Przyjaciel Diany wyjawił po latach: Odczuwała chorobliwy lęk, czuła się okradziona

Przyjaciel Diany wyjawił po latach: Odczuwała chorobliwy lęk, czuła się okradziona

Karol i Diana
Karol i Diana Źródło: RexShutterstock/East News
„Odczuwała chorobliwy lęk przed byciem obwinianą, a jednocześnie czuła się okradziona z pracy, którą wykonała. Chciała zostawić po sobie ślad i wiedziała, że gdyby po prostu odeszła, znalazłaby się na straconej pozycji. Wszyscy mówiliby, że nie wytrzymała presji. Rodzina królewska zostałaby w Pałacu, a ona miałaby na koncie trzynaście zmarnowanych lat” – biografowi Diany wyjawił jej przyjaciel.

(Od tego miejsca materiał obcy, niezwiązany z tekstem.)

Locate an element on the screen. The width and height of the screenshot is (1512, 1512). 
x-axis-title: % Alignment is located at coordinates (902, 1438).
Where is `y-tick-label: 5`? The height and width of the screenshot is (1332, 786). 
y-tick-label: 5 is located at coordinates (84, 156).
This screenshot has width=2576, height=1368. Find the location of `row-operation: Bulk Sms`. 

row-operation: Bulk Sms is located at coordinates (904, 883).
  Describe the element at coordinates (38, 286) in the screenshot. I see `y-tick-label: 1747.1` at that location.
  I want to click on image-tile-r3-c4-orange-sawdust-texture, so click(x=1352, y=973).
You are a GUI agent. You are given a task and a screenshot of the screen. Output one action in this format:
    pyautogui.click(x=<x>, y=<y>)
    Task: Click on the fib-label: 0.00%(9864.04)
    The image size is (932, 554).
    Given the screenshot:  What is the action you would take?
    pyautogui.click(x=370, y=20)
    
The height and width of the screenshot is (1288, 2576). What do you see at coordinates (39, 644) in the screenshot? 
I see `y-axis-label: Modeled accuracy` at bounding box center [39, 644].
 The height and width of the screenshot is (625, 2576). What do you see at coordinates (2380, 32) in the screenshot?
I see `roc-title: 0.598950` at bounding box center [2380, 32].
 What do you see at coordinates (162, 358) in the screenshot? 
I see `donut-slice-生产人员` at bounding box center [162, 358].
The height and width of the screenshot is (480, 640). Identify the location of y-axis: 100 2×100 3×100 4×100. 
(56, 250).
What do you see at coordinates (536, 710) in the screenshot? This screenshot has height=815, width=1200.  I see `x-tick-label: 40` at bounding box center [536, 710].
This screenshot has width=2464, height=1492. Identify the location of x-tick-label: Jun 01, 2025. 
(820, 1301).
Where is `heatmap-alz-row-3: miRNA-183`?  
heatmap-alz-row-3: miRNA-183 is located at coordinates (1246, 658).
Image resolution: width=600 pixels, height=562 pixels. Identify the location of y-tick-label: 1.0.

„Skutki publikacji mojej książki były tak naprawdę poważniejsze, niż ktokolwiek mógł przewidzieć. Pałac się przeraził, media oburzyły, opinia publiczna była głęboko zszokowana”. Ta biografia nazwana „najdłuższym pozwem rozwodowym w historii” została napisana przez Andrew Mortona we współpracy z samą księżną i przy wsparciu jej przyjaciół. Nigdy wcześniej żaden członek rodziny królewskiej nie mówił tak o swoim nieszczęśliwym małżeństwie, relacji z królową, życiu w domu Windsorów, nadziejach, obawach i marzeniach.

Po dwudziestu pięciu latach od pierwszego wydania autor, Andrew Morton, powrócił do tajnych taśm, które nagrał z księżną, i ujawnił nowe, zaskakujące fakty o jej życiu i osobowości. W tym nowym, rozszerzonym wydaniu biograf przeanalizował dziedzictwo Diany – kobiety, która odmieniła rodzinę królewską. Morton, jeden z najbardziej znanych biografów na świecie, czołowy autorytet w dziedzinie współczesnych celebrytów i rodzin królewskich, zbadał także także wpływ, jaki poprzednia edycja książki wywarła na opinię publiczną.

Oto fragment biografii „Diana. Jej historia”, która w listopadzie ukaże się nakładem wydawnictwa Marginesy:

„Potrafi pocieszyć, nie będąc natarczywą ani nie wyolbrzymiając sytuacji, co jest bardzo rzadkie. Ma magiczną aurę, jedyną w swoim rodzaju”. Kilka tygodni po tragicznej śmierci przywódcy Partii Pracy, Johna Smitha, zaprosiła wdowę po nim i jego trzy córki do pałacu Kensington na prywatny lunch, aby móc osobiście wyrazić współczucie. Znalazła również czas, by napisać do rodziców malutkiej Abbie Humphries, którą porwano ze szpitala, gdy miała zaledwie cztery godziny. Oonagh Toffolo, jej przyjaciółka, powiedziała: „Jej publiczny wizerunek to piękno, wdzięk i troska. Jej życie prywatne to prostota i skromność. Ma czas dla wszystkich, starych, chorych i potrzebujących”.

Prawdę mówiąc, Diana bez wysiłku weszła w rolę usługującego wszystkim anioła. Rosa Monckton zauważyła: „Miała wyjątkową zdolność dostrzegania osób ze złamanym sercem i potrafiła się na nich skupić, wykluczając wszystkich pochlebców i gapiów”.

Brat Diany z całego serca popierał ten pogląd. O jej pracy mówił: „Uderza mnie jej ogromnie chrześcijańska postawa. Sądzę, że taką właśnie siłę mają prawdziwi chrześcijanie. Takiego kierunku w życiu inni mogą mojej siostrze tylko pozazdrościć. Jest pewna swojego celu, ma siłę charakteru i pozycję, dzięki której może czynić mnóstwo dobra”.